Excerpts from a dataset
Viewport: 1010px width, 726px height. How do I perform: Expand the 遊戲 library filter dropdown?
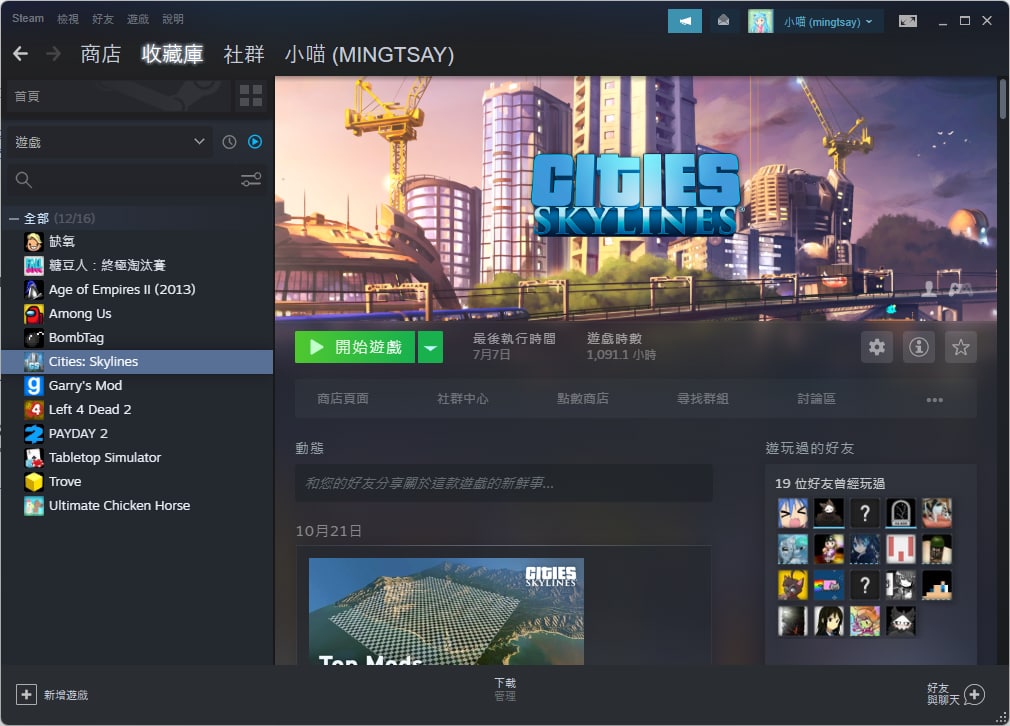[x=199, y=142]
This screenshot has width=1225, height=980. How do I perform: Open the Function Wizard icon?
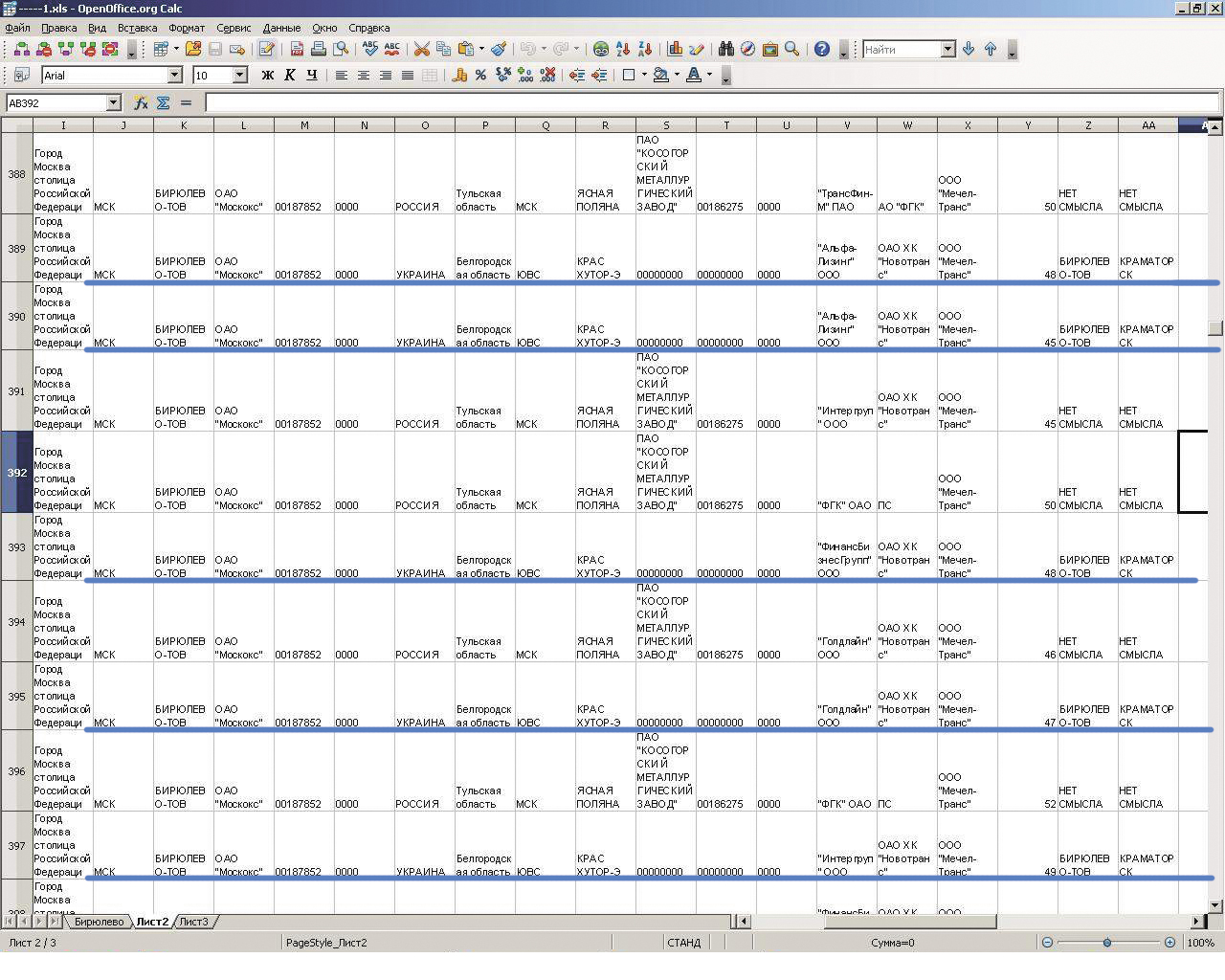point(141,102)
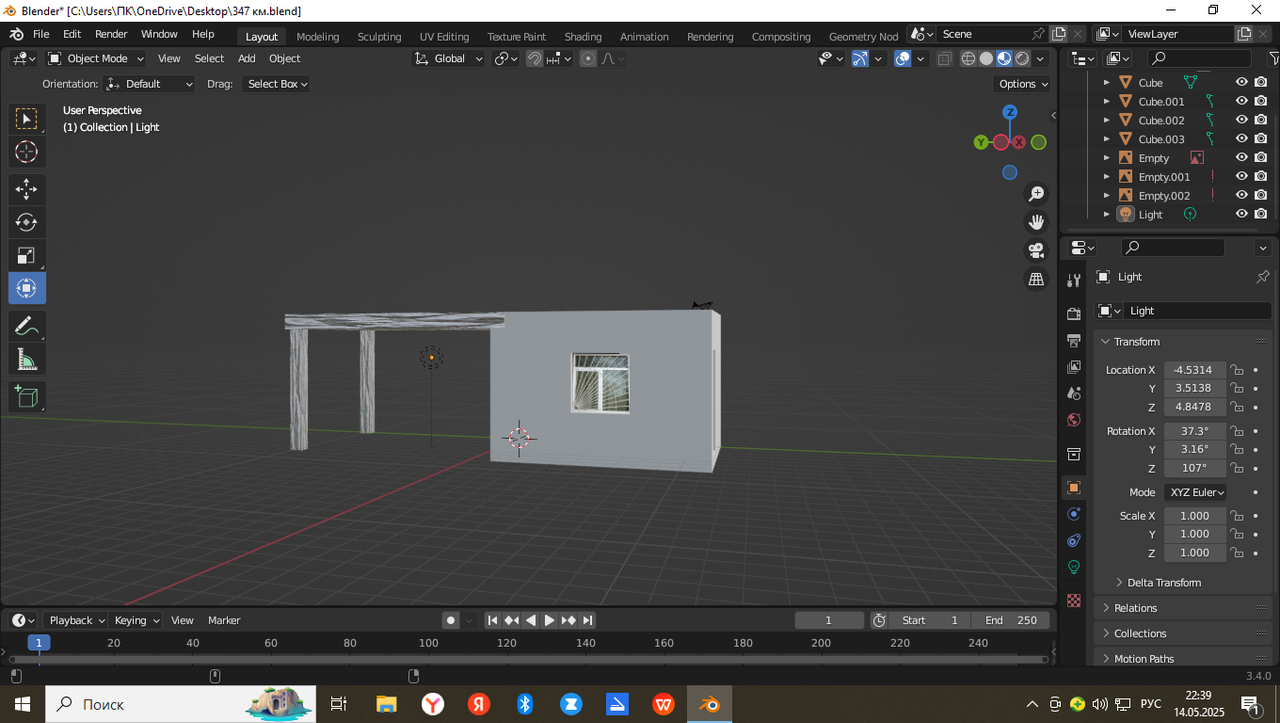Click the Options button in viewport header
The height and width of the screenshot is (723, 1280).
[1023, 84]
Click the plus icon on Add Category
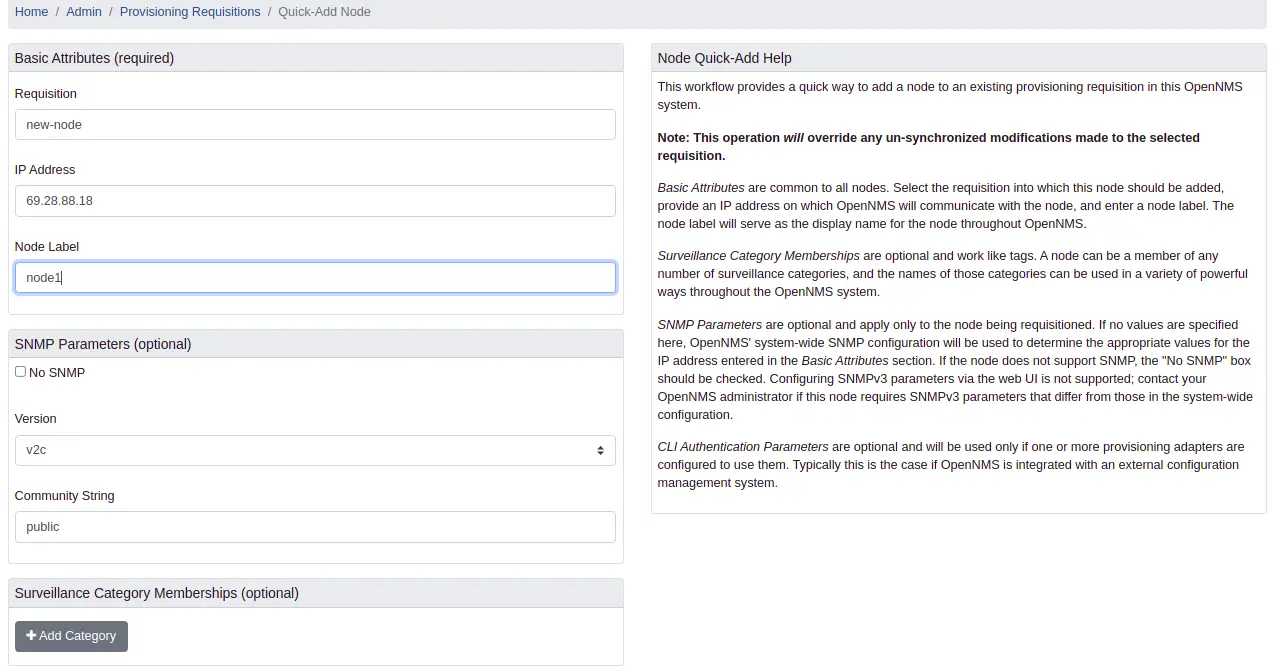Viewport: 1277px width, 669px height. coord(31,636)
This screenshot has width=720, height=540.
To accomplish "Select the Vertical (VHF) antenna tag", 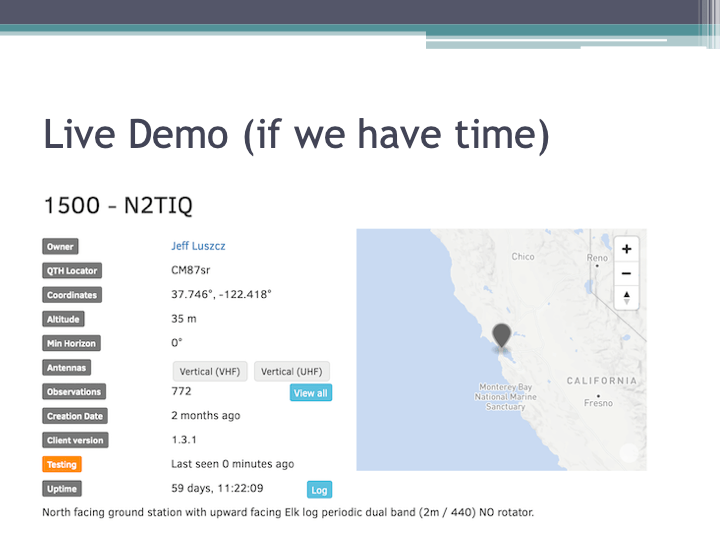I will [x=210, y=371].
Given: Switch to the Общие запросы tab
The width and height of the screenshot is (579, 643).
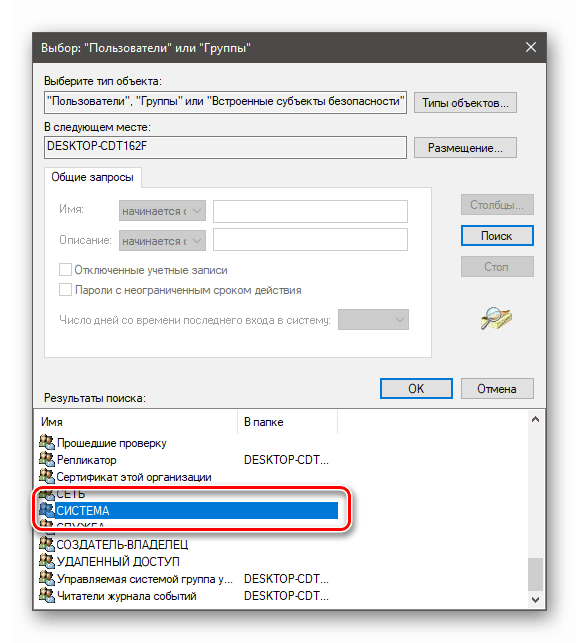Looking at the screenshot, I should 92,177.
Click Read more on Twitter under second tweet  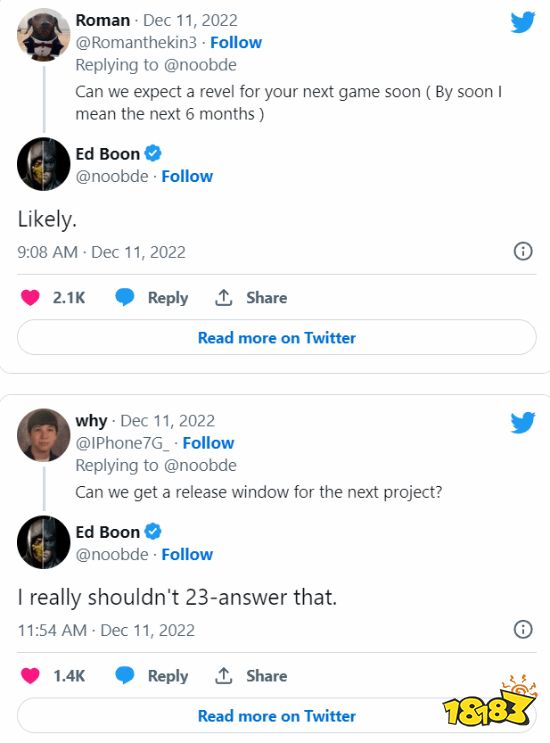click(x=277, y=716)
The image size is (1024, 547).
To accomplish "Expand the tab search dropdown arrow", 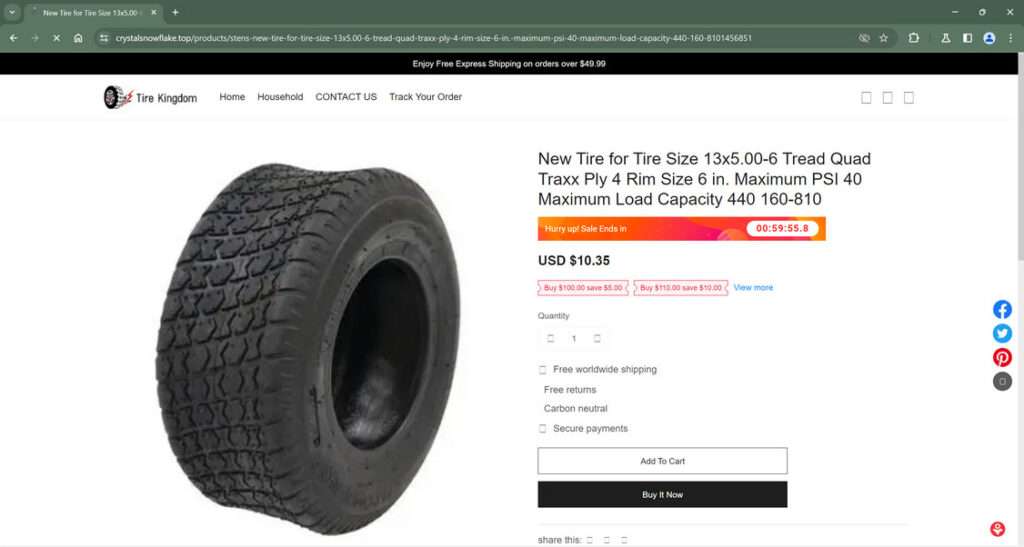I will pyautogui.click(x=12, y=12).
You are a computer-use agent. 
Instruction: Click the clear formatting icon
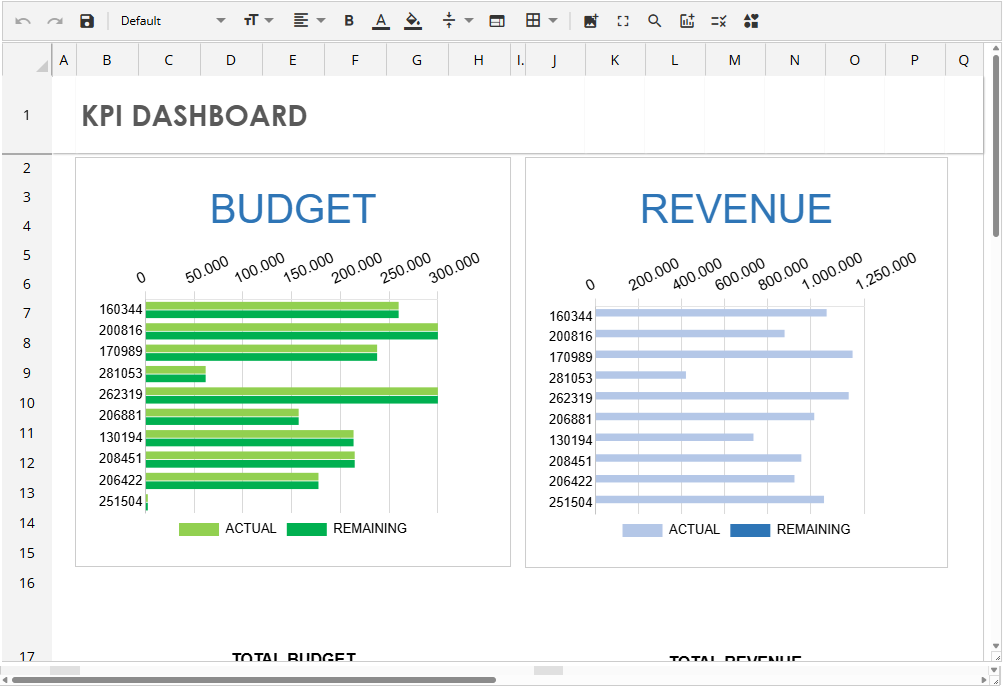[718, 21]
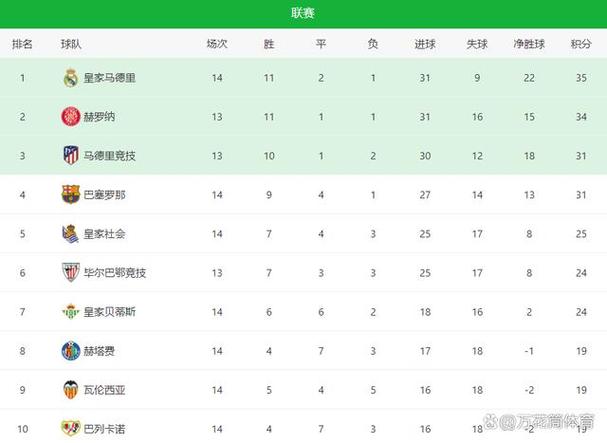Click the Getafe club badge

point(71,351)
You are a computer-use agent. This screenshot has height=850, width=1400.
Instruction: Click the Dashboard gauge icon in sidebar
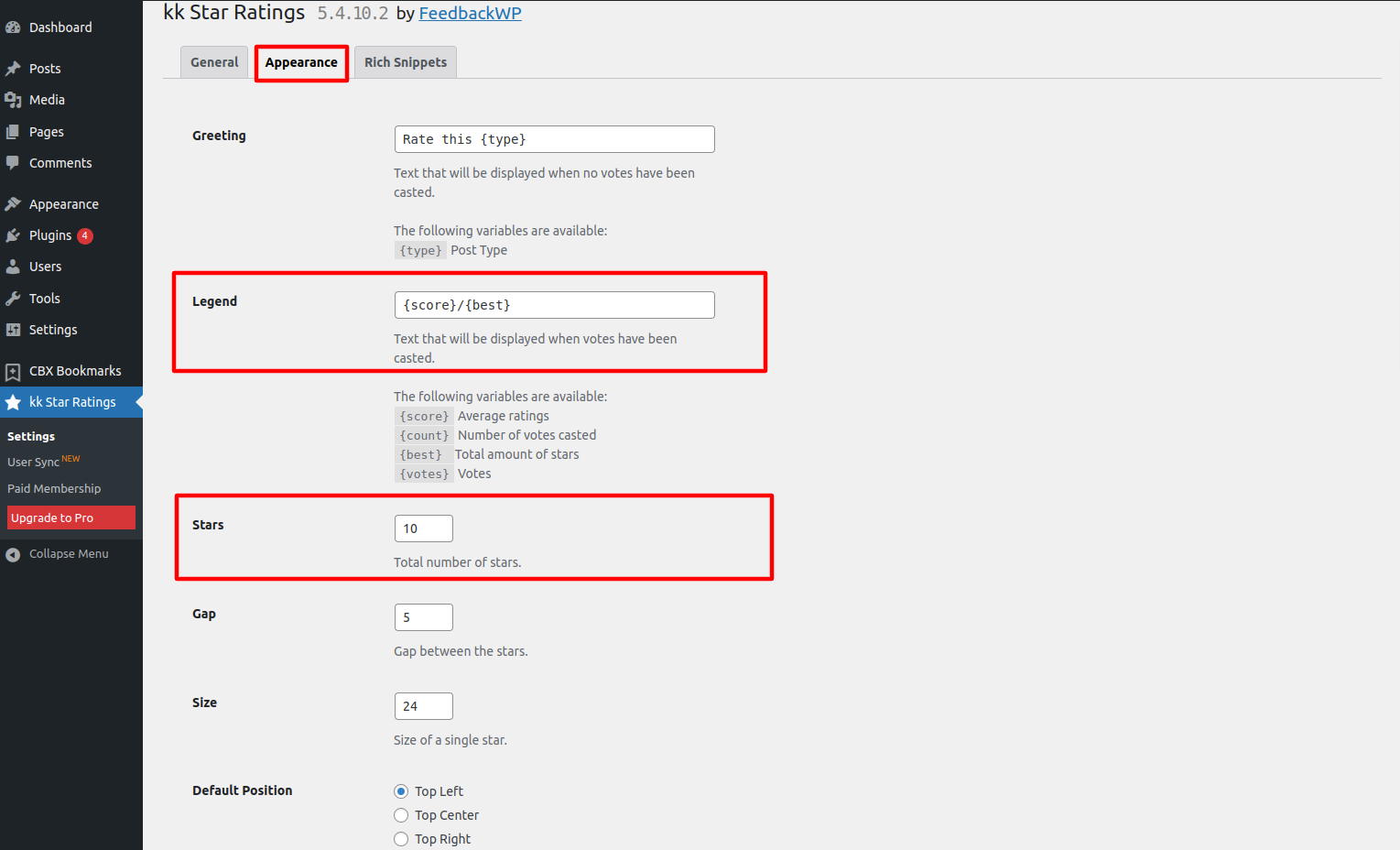[x=13, y=27]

**WHAT TO DO**
Which lines hold the word "agent"? Return all of them from the records above.

**SOLUTION TO THIS TASK**
You are a computer-use agent. 
You are a computer-use agent. This screenshot has height=850, width=1400.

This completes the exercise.